Exercise materials Start Marker
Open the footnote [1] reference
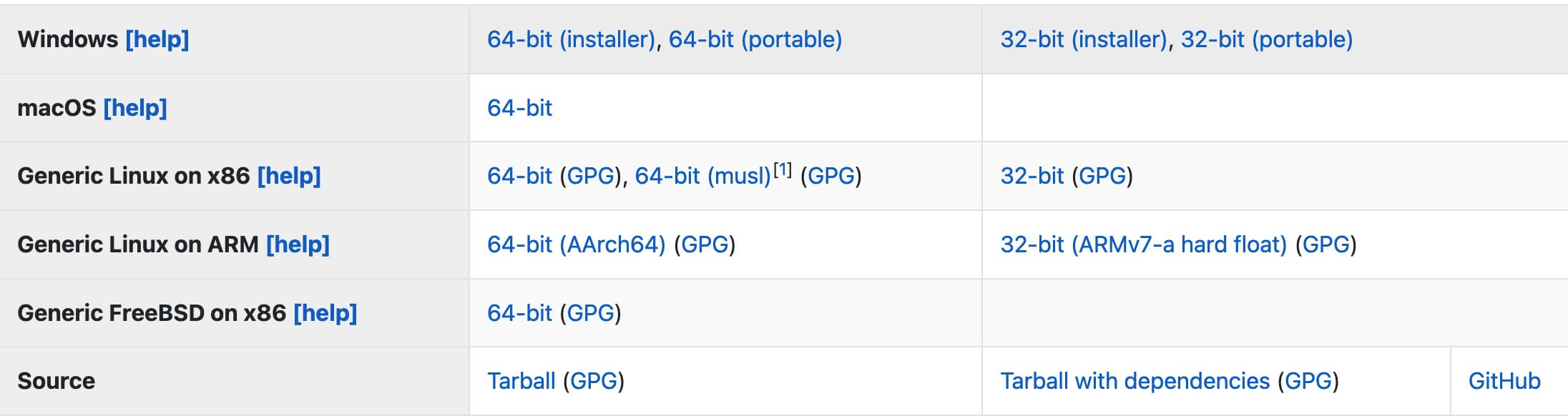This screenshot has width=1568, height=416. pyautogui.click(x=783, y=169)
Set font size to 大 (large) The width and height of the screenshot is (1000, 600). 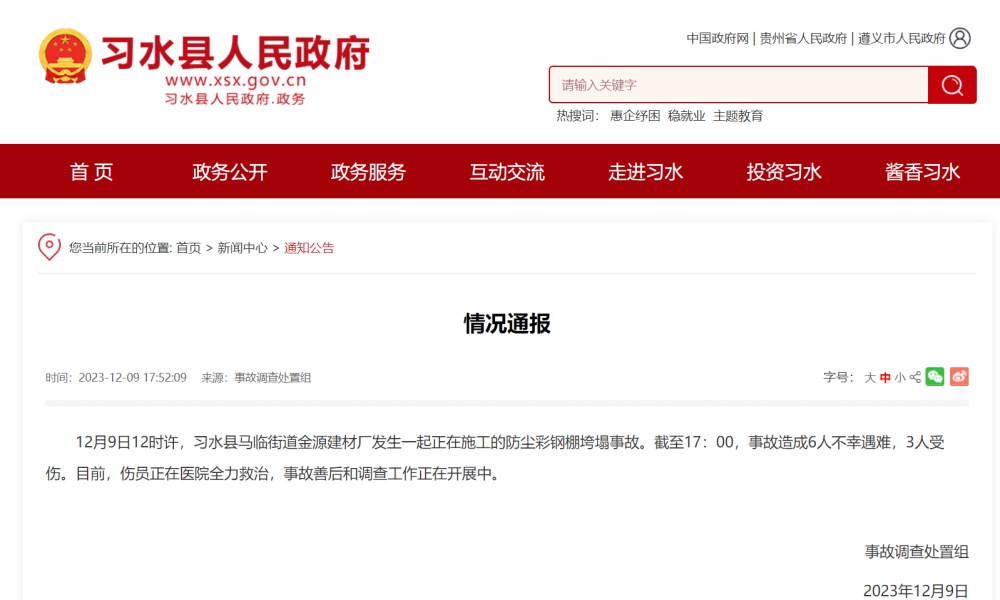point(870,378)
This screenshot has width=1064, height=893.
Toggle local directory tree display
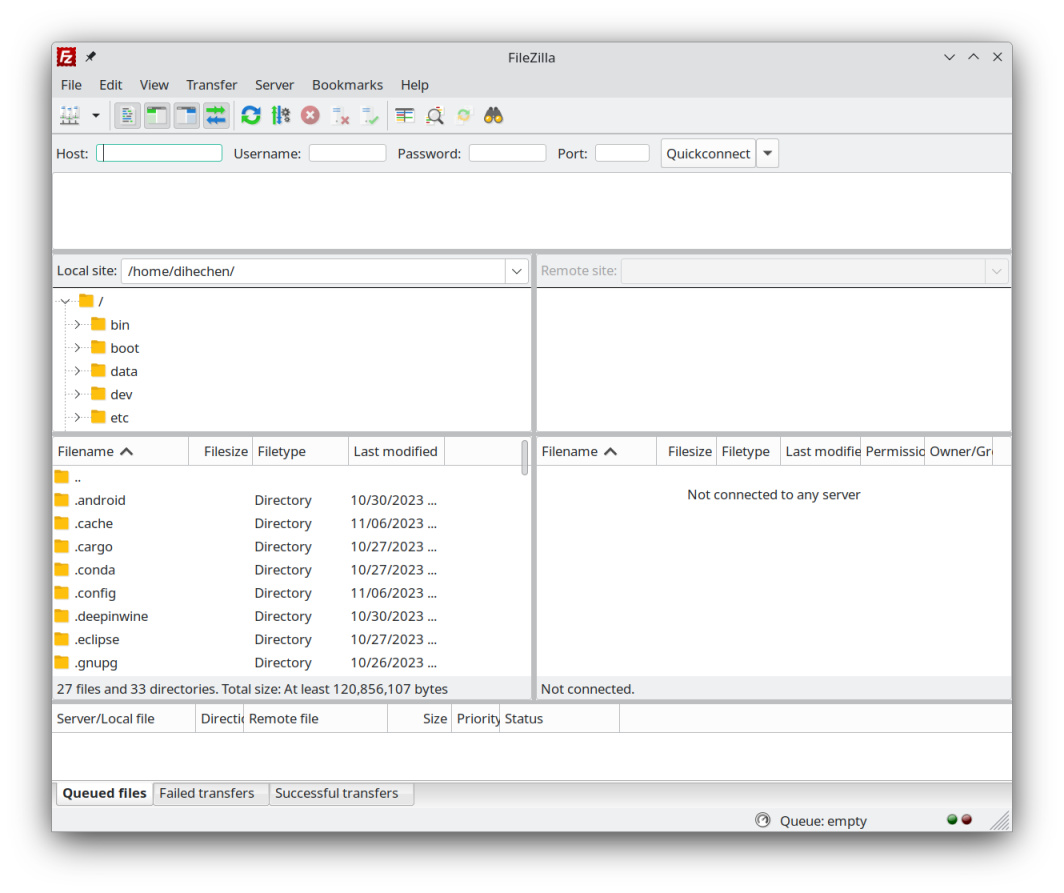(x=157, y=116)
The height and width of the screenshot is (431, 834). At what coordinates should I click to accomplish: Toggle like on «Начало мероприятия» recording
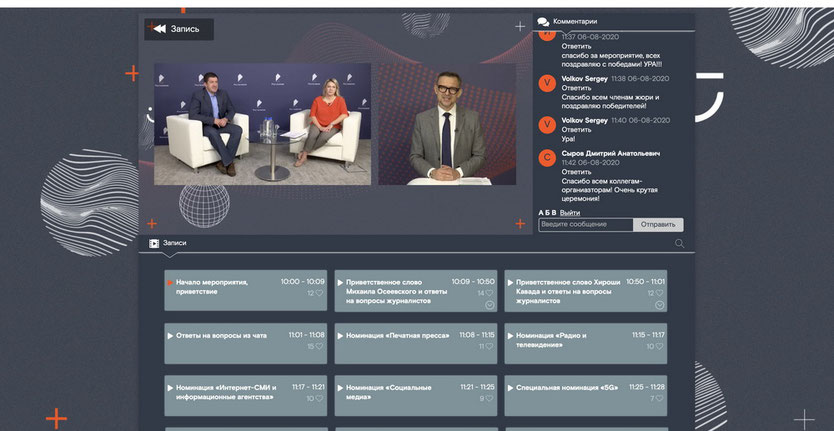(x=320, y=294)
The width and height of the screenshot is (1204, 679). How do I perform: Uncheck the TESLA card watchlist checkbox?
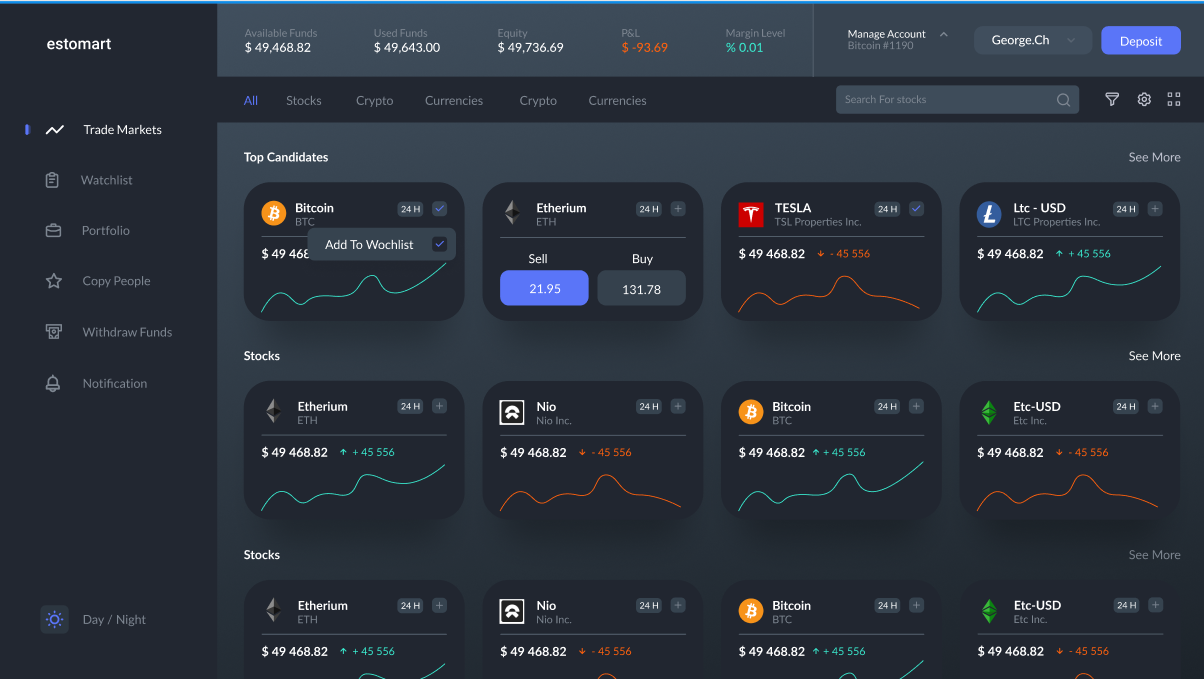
Exercise materials End Marker
◆ Task instructions: Can you quote exactly, and only, the lines from the one containing "The height and" through the last line of the records above, keeping both ends and leaving out any pictures?

◆ Problem solution:
The height and width of the screenshot is (431, 834). At what coordinates should I click to accomplish: Toggle like on «Начало мероприятия» recording
(x=320, y=294)
The width and height of the screenshot is (1204, 679). How do I perform: Uncheck the TESLA card watchlist checkbox?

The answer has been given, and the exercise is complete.